ある作家さんの奥さんが体調を崩して病院にかかりました。その結果、余命数年の状態であることがわかりました。
それを知った作家であるご主人は、毎日一話、短いお話を奥さんのために書くことに決めました。
それもただ奥さんのために書くだけではなく、作家として読者に対してしっかりしたお話を書こう、つまりちゃんとした作品を書こうと決意して創作を始めました。そうしてできた作品集です。
帯を見て、泣ける本なんだろうなと思いつつ読んでいきましたが、私はさっぱり泣けませんでした。
ただし、良くない本だったと言う意味ではないです。むしろ、とても面白く読むことができる本でした。

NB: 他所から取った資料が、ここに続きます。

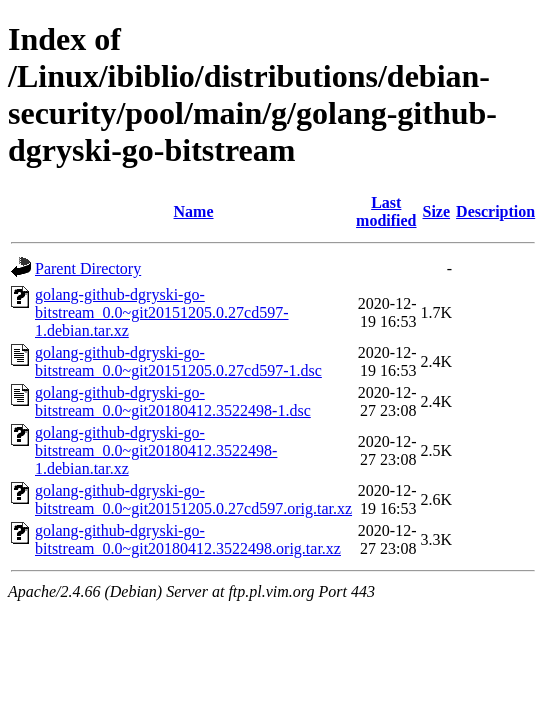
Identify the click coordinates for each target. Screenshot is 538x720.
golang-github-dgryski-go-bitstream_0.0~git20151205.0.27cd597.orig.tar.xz (193, 499)
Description (495, 211)
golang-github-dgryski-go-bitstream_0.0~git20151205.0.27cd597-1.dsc (178, 361)
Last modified (386, 211)
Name (194, 211)
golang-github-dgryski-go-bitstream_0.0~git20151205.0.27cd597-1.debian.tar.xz (162, 312)
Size (437, 211)
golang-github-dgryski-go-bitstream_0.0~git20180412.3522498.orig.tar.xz (188, 539)
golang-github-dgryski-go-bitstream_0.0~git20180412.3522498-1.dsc (173, 401)
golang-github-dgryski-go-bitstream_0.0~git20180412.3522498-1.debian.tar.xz (156, 450)
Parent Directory (88, 268)
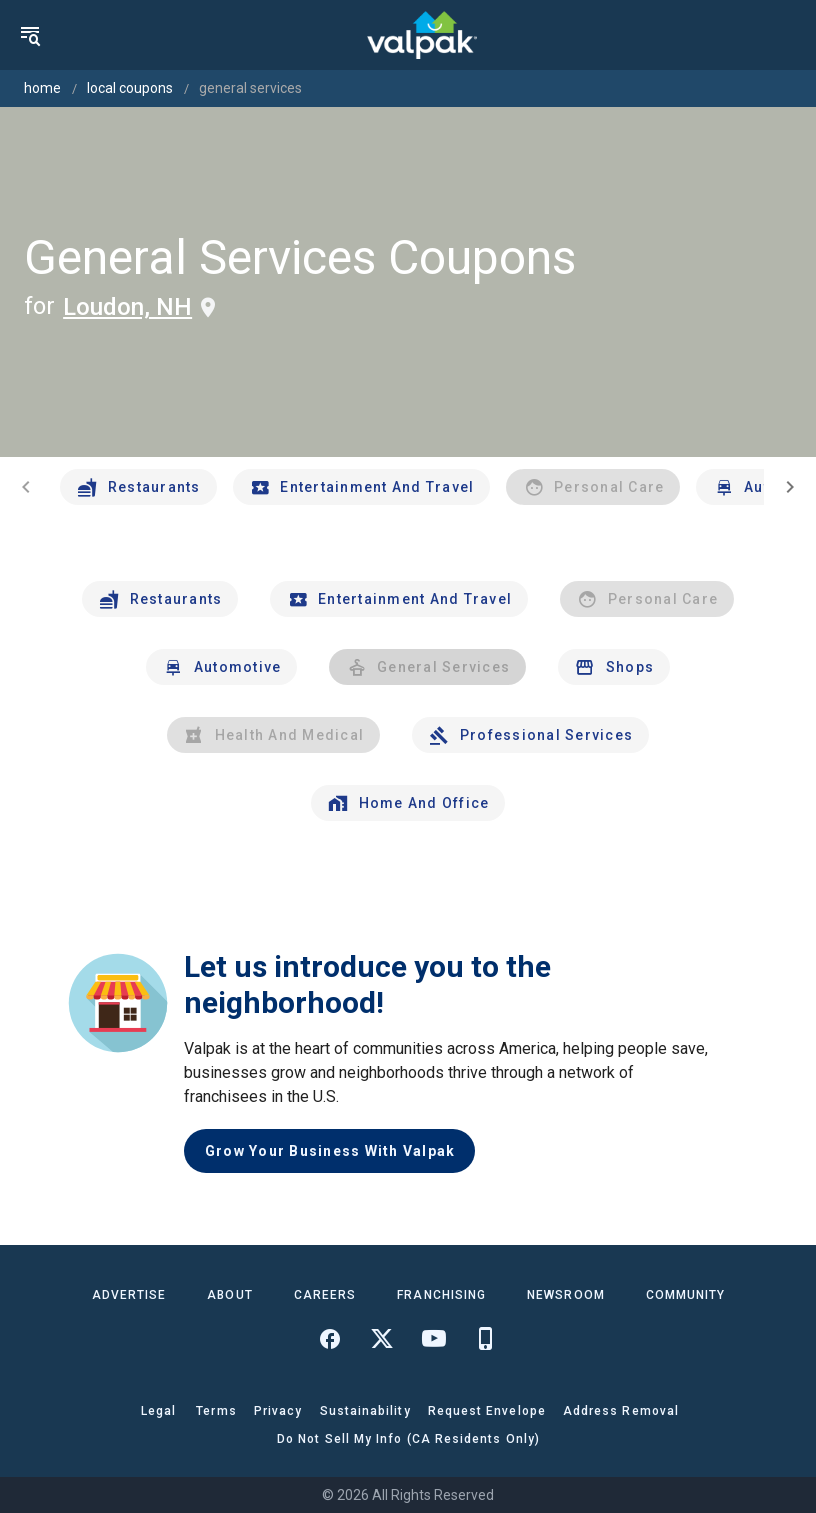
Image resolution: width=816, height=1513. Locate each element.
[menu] (30, 35)
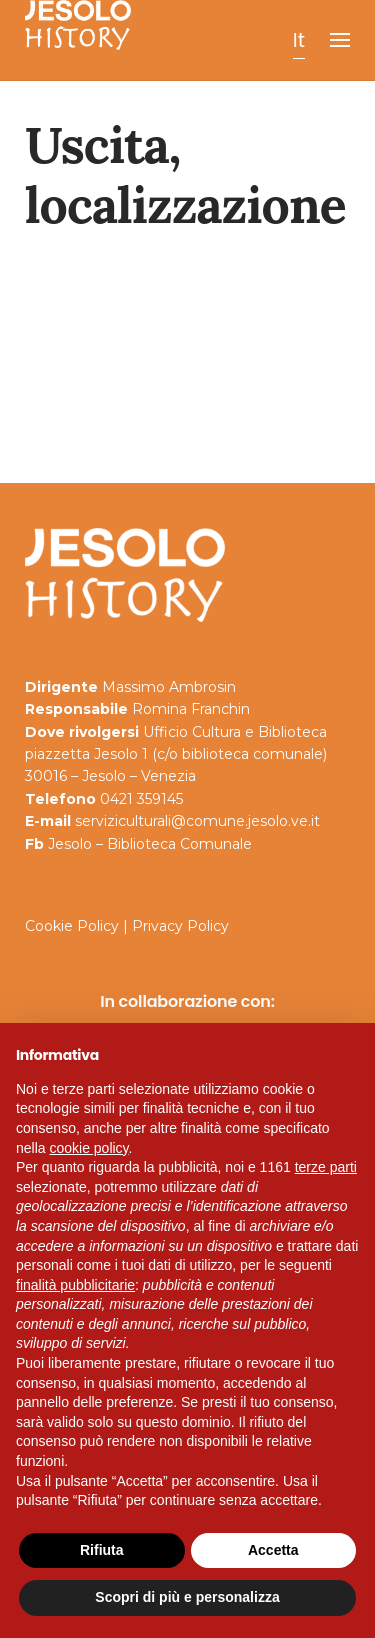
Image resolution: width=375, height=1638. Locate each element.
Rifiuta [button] (102, 1550)
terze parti (326, 1167)
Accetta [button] (273, 1550)
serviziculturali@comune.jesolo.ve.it (197, 821)
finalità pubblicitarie (75, 1285)
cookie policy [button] (88, 1148)
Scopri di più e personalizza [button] (187, 1597)
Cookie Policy (72, 926)
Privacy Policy (180, 926)
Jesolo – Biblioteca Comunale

もともとご主人が、病気になってしまって奥さんを励ますために書いた作品集です。
そのため、お話し自体が涙を誘う物ではありません。
帯に書いてあるように泣ける話を期待して読むと、予想と内容が違うと感じてしまうかもしれません。
作中では、 創作したお話だけではなく、奥様とのエピソードや、日々感じたり考えた事などが綴られていきます。
全体を通して淡々としていて、清々しさのようなものを感じます。
日々奥さんが弱っていく中で、文章にはしていないけれど辛いことや葛藤などが、きっとたくさんあったのだと思います。その辺を想像していくと、とても味わい深い作品だと思います。
泣けたと言う人は、感性が豊かな人のはずです。
カズレーザーさんは、きっと素晴らしい人なんでしょうね。
読み終わってから、妻が同じような状況になった時に、私は何を捧げることができるだろう?と考えさせられました。